**Requirements:** Copy out the listing below line for line, without changing anything.

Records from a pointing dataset
Start

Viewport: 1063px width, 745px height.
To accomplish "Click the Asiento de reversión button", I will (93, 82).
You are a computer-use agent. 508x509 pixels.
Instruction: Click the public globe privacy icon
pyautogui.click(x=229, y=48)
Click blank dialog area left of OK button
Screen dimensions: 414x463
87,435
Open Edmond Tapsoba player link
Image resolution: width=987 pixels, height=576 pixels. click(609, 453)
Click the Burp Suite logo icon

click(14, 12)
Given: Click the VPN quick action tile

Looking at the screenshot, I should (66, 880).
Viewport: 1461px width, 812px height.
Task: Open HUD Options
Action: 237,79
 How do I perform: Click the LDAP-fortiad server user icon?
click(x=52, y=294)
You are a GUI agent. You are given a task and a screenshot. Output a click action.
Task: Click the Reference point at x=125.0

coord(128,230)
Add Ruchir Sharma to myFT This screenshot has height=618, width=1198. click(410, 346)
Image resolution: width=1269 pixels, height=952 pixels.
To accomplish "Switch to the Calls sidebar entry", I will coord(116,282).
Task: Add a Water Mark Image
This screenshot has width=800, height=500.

End

**Completed task:**
Viewport: 1063px width, 745px height.
To accomplish "Click the Asiento de reversión button", I will (93, 82).
You are a computer-use agent. 508x509 pixels.
Instruction: Click the public globe privacy icon
pyautogui.click(x=229, y=48)
Click blank dialog area left of OK button
Screen dimensions: 414x463
87,435
Open Edmond Tapsoba player link
Image resolution: width=987 pixels, height=576 pixels. click(609, 453)
Click the Burp Suite logo icon

click(14, 12)
Given: Click the VPN quick action tile

Looking at the screenshot, I should (66, 880).
Viewport: 1461px width, 812px height.
Task: Open HUD Options
Action: 237,79
 How do I perform: Click the LDAP-fortiad server user icon?
click(x=52, y=294)
You are a GUI agent. You are given a task and a screenshot. Output a click action.
Task: Click the Reference point at x=125.0

coord(128,230)
Add Ruchir Sharma to myFT This screenshot has height=618, width=1198. click(410, 346)
Image resolution: width=1269 pixels, height=952 pixels.
To accomplish "Switch to the Calls sidebar entry", I will coord(116,282).
Task: Add a Water Mark Image
This screenshot has width=800, height=500.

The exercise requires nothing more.